グループCカーのレースは1992年シーズンをもって終了。1994年から、それを引き継ぐかたちではじまった国際スポーツカーレースでは、参加車両はGT1とGT2にクラス分けされ、GT1の公認には、25台の最低生産数を条件に定めた。

ル・マンはこれを受けて独自のローカルルールを設け、レース仕様の車両以外に市販用のストリートバージョンが(ストリートリーガルという)1台生産されていれば、LM GT1として出走を認めた。25台が1台と少なくなれば、参加台数が増えると考えたわけだ。

日産はこれを受けて1台だけロードカー(VIN:R3)を製作。英国で登録して「P835 GUD」のナンバーをつけ、R390 GT1にとって緒戦になった1997年のル・マン24時間レースで展示している。この時は赤いボディカラーだった。

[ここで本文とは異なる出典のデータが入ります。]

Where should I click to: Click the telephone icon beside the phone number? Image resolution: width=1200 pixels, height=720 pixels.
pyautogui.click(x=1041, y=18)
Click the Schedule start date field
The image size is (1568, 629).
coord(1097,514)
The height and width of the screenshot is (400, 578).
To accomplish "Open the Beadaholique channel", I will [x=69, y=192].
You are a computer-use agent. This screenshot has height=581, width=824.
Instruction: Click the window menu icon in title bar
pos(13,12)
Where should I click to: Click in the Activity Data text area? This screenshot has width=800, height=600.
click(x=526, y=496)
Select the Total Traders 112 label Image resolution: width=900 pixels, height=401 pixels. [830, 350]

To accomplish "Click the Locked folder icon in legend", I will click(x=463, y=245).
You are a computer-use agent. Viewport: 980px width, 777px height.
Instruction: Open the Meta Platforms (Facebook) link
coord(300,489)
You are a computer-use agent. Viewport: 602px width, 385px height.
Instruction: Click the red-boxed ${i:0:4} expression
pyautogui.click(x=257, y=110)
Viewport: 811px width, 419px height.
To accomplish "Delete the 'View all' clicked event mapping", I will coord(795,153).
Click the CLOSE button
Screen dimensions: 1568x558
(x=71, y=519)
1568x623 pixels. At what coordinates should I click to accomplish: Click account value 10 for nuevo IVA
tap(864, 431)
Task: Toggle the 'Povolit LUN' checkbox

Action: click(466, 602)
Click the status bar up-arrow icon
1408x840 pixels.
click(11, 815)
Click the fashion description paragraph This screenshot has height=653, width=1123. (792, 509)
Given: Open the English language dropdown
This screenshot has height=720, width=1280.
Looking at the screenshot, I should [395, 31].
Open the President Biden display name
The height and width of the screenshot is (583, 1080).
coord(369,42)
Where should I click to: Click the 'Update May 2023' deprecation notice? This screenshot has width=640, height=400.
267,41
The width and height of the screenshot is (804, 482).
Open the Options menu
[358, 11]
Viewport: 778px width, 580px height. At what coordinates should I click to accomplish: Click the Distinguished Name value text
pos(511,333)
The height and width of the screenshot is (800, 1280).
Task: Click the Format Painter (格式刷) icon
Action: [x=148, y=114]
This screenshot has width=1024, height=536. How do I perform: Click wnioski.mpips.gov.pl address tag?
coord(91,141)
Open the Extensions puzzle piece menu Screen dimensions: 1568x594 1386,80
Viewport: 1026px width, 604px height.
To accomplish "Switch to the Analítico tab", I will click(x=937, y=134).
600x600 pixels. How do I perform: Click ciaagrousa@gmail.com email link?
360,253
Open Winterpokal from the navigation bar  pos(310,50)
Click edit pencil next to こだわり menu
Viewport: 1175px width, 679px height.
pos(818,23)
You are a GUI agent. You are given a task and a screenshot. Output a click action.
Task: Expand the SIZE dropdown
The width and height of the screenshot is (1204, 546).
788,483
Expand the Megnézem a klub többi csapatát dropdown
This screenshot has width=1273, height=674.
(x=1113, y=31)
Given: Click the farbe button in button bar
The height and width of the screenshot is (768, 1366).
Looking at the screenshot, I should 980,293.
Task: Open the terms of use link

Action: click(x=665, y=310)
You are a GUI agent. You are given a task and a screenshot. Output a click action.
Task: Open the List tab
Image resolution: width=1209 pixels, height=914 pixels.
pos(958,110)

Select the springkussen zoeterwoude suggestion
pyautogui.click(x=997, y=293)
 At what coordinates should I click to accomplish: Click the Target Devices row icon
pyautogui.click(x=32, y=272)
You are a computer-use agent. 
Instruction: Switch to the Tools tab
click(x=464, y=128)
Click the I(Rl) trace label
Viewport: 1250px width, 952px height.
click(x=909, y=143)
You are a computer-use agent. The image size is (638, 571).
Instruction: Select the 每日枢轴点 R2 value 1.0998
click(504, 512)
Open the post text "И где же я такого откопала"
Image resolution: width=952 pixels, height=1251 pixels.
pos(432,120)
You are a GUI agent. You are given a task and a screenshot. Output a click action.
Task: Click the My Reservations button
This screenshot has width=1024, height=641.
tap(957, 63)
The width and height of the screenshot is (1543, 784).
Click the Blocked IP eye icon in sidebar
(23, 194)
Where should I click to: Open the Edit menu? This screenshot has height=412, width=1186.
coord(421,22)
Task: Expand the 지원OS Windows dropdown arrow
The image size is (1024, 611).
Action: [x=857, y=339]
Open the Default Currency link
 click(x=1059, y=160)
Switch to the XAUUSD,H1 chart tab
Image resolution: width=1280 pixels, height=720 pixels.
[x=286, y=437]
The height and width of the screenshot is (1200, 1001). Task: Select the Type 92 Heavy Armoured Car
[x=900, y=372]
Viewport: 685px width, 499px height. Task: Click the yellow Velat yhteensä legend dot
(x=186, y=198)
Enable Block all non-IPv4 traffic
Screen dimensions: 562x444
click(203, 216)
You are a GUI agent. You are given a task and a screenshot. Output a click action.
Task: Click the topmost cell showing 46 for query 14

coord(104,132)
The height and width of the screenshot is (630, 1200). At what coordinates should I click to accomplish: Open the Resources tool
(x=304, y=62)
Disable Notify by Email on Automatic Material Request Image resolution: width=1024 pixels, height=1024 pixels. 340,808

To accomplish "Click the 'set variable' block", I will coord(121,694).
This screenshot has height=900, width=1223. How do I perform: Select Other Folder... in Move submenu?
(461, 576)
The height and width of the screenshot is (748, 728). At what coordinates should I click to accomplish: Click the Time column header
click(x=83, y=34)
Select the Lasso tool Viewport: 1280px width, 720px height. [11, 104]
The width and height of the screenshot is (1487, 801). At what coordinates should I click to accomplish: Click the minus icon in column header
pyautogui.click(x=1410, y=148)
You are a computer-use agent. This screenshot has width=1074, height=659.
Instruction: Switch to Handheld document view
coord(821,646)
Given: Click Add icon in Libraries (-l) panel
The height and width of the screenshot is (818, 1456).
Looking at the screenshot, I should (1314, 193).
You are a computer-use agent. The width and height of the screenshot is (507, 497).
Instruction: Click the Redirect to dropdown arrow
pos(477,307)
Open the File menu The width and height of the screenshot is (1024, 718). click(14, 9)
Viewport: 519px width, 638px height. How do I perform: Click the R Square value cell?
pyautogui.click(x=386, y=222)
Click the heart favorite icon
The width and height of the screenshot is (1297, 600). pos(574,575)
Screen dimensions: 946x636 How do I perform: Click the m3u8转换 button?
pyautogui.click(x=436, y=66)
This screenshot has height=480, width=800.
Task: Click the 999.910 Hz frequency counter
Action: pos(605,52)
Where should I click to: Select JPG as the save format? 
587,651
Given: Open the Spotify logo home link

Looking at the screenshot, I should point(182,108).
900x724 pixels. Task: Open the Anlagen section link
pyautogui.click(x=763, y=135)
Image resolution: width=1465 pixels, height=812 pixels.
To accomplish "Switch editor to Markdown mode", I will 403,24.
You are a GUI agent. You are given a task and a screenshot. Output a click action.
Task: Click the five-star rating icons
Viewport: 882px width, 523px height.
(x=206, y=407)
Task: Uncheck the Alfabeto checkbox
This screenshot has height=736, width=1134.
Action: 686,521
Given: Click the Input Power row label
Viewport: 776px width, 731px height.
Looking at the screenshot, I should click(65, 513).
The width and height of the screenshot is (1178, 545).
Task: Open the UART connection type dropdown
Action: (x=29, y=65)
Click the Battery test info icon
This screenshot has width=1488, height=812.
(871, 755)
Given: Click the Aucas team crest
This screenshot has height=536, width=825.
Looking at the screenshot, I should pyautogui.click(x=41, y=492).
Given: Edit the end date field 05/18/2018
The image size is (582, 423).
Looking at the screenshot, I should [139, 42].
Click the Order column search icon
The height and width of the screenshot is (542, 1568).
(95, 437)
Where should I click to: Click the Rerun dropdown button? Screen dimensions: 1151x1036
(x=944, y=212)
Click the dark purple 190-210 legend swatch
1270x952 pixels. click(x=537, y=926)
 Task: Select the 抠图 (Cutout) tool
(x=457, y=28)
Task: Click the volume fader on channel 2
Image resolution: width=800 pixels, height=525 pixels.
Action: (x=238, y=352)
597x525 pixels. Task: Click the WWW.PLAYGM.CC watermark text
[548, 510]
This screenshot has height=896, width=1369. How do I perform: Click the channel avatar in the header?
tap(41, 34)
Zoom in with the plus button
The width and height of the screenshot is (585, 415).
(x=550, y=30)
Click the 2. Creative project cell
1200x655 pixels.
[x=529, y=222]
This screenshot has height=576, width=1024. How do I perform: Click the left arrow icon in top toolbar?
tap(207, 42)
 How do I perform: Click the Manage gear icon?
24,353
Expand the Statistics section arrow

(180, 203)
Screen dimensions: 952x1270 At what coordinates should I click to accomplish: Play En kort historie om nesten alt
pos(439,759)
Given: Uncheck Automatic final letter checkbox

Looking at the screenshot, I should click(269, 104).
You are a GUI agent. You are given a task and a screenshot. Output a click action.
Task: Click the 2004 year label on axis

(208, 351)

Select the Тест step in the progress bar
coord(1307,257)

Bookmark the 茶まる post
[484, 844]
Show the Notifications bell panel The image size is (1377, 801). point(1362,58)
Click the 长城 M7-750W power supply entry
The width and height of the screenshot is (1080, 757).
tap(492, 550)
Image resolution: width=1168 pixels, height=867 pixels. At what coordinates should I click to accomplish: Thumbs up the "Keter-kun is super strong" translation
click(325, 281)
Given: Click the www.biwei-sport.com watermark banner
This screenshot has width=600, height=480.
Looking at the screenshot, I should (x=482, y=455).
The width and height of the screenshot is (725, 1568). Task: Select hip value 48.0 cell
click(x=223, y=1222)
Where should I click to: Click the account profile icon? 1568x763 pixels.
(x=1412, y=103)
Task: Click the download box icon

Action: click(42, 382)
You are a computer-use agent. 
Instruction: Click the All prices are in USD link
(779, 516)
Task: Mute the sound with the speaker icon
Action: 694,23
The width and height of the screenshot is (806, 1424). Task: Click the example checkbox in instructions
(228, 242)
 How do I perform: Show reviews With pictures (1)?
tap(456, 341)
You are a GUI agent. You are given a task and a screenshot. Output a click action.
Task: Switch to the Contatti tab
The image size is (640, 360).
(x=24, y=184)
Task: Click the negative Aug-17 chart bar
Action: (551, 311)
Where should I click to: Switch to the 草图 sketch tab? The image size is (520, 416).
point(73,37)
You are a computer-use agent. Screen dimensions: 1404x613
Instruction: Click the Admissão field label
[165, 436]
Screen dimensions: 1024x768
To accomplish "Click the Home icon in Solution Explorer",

1998年には、フロントエンドがマイナーチェンジされ、ダックテールスポイラーに改められて、青く塗り直された。日産は、もしバブル経済が破綻しなければ、100万USドル相当で少数を市販する構想を持っていたというから、このマイナーチェンジは市販を想定しての仕様変更なのかなとも思うが。

唯一のR390 GT1ロードカーであるR3号車は、現在では日産・座間の記念車庫に保管されている。

photo: Nissan Motor Archives 実際にイギリスでナンバーを取得した、1台だけのオリジナル・ロードカー。1997年には赤い塗色だったが、98年から青色になり、現在は座間の日産記念車庫に保管されている。

エリック・コマスのR390 GT1

話を元に戻すと、ヴィラデステに現れた、コマスさんの白いR390 GT1は、2台目の“ストリートリーガル”ということになる。ヴィラデステのHPによれば、元は総合5位に入った30号車であり、シャシーナンバーはR8(VIN:78009、1998年仕様)とある。R390 GT1はル・マンを走った2年間で、合計8台が造られ、2台が日産から個人に売却されているとされる。

ロードカー仕様では、VRH35L型ツインターボエンジンは、3495ccから257kW(350PS)/5200rpm以上と、490Nm(50.0kgm)/4000rpm以上を発揮すると発表された。だが、別の資料を見ると、レース仕様ではヨーロッパ市場で求められるすべての排出ガス規制に準拠しながら、6800rpmで410kWを発揮するともいう。コマスさんの R8は元がル・マン出場車そのものであり、デチューンされていたとしてもロードカーよりはパワフルだろう。

そのコマスさんは、今ではヒストリックカーレースの仕事をしているから、どこかでR390 GT1をそれらしく走らせているかもしれない。

かつで自分がレースで使ったマシンをロードカーに仕立て直して、スポーツカーとして使うとは、実にかっこよく、羨ましいではないか。

photo: Concorso d'Eleganza Villa d'Este/BMW Group Classic 靴を脱いで暖機運転中の様子。動画を観ると、車室内はロードカーらしく設えられていとがわかる。